## [Required work]
Go to the line holding "The height and width of the screenshot is (159, 346)." in the entries below and write out exactly every line down to and including the line holding "Click post icon".
*** Exercise data
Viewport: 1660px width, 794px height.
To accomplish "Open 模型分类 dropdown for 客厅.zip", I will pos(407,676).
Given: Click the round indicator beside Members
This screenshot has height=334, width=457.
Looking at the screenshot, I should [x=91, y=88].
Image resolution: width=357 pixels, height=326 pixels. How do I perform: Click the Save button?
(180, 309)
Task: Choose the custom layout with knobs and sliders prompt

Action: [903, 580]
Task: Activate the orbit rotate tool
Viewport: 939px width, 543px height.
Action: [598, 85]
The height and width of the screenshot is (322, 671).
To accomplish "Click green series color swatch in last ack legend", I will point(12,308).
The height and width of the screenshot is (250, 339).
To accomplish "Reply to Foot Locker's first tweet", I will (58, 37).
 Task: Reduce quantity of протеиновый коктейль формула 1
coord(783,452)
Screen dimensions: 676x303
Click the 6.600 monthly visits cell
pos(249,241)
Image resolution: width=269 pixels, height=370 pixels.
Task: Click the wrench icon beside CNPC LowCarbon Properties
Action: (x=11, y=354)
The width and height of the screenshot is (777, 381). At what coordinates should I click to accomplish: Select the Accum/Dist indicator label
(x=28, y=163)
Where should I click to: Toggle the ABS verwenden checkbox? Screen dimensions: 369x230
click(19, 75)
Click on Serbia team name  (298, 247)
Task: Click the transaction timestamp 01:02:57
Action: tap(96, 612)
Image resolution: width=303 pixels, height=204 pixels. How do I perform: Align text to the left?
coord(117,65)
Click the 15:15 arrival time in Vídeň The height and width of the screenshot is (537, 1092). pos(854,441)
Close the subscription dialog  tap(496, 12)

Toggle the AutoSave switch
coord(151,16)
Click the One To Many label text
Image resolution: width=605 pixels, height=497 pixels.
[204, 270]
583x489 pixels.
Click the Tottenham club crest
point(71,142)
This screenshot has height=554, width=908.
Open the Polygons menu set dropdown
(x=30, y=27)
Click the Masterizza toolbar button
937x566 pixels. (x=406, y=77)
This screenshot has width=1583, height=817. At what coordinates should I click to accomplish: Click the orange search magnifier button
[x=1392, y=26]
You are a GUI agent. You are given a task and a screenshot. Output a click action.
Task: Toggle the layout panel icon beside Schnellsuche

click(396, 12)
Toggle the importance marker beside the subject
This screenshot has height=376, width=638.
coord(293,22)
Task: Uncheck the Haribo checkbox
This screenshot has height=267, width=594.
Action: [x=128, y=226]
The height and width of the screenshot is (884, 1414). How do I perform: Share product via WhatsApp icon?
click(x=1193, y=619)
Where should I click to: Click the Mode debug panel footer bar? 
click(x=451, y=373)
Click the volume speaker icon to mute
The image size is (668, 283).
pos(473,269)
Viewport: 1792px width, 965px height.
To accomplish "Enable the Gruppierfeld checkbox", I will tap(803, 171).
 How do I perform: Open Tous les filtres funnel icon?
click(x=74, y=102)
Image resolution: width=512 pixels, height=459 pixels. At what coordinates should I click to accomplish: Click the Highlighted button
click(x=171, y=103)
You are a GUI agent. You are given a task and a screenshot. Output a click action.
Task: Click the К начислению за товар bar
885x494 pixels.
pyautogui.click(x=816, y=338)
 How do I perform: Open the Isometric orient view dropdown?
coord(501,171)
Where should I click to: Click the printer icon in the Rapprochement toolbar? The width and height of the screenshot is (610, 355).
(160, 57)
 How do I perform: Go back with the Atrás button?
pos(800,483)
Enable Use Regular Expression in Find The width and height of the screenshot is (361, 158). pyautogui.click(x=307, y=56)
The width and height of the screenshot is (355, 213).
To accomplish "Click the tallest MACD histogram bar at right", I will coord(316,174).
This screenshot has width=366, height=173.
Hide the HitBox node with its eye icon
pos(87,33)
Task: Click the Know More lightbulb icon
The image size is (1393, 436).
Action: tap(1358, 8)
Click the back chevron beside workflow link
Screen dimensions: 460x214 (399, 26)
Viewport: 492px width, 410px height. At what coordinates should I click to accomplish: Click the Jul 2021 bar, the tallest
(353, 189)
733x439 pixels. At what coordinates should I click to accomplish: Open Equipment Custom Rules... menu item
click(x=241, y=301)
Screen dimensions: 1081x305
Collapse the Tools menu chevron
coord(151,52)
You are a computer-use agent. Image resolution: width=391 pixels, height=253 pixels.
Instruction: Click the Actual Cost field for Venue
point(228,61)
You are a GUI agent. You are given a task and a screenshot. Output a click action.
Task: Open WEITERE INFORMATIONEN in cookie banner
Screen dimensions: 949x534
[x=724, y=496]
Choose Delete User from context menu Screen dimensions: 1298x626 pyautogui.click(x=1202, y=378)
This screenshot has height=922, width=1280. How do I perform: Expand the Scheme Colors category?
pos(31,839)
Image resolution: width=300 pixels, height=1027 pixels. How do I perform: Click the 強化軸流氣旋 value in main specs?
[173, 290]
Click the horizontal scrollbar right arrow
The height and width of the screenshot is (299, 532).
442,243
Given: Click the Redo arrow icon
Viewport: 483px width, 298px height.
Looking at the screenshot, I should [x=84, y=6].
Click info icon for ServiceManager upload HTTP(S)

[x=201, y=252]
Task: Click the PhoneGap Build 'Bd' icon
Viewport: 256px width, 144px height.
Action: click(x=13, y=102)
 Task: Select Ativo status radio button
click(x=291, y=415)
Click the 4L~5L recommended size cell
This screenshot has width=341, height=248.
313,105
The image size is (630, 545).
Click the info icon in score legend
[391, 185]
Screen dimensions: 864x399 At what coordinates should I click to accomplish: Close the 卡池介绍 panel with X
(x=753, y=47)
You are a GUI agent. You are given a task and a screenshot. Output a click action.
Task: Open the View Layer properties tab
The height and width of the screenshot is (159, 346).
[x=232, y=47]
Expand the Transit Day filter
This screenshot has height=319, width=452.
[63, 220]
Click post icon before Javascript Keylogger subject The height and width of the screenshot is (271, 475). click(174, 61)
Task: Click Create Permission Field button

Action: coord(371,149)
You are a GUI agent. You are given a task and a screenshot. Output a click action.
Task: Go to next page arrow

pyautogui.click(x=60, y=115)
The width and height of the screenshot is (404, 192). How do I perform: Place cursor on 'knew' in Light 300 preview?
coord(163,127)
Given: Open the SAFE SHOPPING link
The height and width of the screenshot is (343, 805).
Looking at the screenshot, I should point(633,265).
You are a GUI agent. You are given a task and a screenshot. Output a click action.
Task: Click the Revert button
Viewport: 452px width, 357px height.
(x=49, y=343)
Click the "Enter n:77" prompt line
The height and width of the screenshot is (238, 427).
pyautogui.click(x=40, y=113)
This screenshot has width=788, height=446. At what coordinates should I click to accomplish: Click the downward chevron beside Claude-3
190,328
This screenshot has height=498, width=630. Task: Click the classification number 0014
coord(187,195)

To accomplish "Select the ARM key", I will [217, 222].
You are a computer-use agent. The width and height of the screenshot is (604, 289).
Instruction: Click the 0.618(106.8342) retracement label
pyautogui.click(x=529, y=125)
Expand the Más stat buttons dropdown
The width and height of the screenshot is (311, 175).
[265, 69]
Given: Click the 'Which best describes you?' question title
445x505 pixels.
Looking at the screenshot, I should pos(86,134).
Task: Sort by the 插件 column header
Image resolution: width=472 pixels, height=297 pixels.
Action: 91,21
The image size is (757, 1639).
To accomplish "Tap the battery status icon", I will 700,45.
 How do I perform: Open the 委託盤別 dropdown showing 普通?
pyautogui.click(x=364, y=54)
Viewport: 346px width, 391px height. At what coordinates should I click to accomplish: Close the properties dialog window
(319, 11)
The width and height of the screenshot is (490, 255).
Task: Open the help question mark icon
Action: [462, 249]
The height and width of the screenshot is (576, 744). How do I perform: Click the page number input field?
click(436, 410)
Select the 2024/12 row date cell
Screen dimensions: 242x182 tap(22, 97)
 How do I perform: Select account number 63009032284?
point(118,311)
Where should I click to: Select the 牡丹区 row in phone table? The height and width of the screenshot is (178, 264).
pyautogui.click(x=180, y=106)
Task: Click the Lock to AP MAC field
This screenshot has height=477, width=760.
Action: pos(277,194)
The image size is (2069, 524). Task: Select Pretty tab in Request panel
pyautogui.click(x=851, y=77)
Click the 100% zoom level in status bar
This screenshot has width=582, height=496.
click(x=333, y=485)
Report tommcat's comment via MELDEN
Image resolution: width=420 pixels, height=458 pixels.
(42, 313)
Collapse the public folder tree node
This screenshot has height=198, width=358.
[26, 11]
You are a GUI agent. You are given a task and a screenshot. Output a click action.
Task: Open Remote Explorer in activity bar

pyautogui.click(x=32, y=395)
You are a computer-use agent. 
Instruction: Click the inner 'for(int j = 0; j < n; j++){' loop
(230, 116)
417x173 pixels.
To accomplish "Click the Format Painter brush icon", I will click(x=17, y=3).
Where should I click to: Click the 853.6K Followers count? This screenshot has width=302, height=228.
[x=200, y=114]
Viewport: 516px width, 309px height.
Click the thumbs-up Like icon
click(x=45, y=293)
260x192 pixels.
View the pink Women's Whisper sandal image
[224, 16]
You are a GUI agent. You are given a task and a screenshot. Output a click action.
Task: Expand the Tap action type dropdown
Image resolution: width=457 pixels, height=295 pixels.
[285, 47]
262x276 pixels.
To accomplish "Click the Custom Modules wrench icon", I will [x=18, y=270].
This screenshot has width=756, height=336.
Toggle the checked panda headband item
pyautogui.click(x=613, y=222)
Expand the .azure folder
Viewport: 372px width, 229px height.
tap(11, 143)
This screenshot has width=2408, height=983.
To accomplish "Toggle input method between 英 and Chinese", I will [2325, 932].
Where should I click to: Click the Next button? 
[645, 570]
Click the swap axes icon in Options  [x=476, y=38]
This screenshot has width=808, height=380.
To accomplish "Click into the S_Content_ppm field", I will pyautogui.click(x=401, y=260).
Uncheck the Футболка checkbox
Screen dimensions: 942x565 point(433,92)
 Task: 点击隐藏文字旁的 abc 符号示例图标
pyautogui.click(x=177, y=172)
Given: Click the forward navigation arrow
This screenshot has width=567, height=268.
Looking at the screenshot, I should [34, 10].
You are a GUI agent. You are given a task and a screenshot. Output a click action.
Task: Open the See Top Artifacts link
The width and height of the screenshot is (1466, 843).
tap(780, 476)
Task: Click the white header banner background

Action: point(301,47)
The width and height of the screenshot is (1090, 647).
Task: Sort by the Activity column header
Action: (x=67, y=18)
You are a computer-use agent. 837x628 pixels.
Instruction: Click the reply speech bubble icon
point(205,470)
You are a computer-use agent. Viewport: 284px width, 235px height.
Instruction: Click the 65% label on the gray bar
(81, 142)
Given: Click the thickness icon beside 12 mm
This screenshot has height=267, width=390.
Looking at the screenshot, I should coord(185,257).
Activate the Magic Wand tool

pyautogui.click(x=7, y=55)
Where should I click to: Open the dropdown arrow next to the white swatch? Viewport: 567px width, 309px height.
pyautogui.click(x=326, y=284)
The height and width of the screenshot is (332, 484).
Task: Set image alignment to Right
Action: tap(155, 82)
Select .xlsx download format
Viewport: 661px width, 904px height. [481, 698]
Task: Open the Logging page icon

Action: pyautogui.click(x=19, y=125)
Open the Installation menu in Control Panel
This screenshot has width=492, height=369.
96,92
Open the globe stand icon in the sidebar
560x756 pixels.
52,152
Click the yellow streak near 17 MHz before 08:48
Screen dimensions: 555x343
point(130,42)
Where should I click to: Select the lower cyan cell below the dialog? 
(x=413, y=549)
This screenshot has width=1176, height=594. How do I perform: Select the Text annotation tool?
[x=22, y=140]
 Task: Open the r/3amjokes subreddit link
******
## [Response below]
The height and width of the screenshot is (159, 346).
[x=232, y=47]
Expand the Transit Day filter
This screenshot has height=319, width=452.
[63, 220]
Click post icon before Javascript Keylogger subject The height and width of the screenshot is (271, 475). click(174, 61)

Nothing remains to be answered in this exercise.